A decisão liminar do ministro Marco Aurélio de Mello, tomada nesta quarta, que determina a liberação de todas as pessoas detidas em razão de condenações em segunda instância, poderia afetar – em tese – cerca de 150 mil presos, incluindo o ex-presidente Luiz Inácio Lula da Silva.

Com base na medida, a defesa de Lula, que está preso na carceragem da Polícia Federal (PF) em Curitiba desde abril, pediu à Justiça a soltura do ex-presidente. A juíza da 12ª vara responsável pelo caso de Lula, Carolina Lebbos, no entanto, não concedeu imediatamente o pedido e solicitou ao Ministério Público Federal (MPF) que se manifeste antes de uma decisão definitiva.

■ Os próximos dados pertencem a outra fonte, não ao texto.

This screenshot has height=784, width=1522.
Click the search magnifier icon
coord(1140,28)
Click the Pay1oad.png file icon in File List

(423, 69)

A magistrada, que é responsável pela execução da pena do petista, destacou em sua decisão que a determinação de Marco Aurélio ainda não está publicada no Diário de Justiça Eletrônico, o que afasta sua aplicação imediata. Ressaltou também que o ministro contrariou decisões prévias do plenários do STF que referendam a prisão de Lula.

Com esses argumentos, Lebbos determinou que ouvirá primeiro a manifestação do MPF sobre o pedido de liberdade de Lula antes de tomar uma decisão definitiva.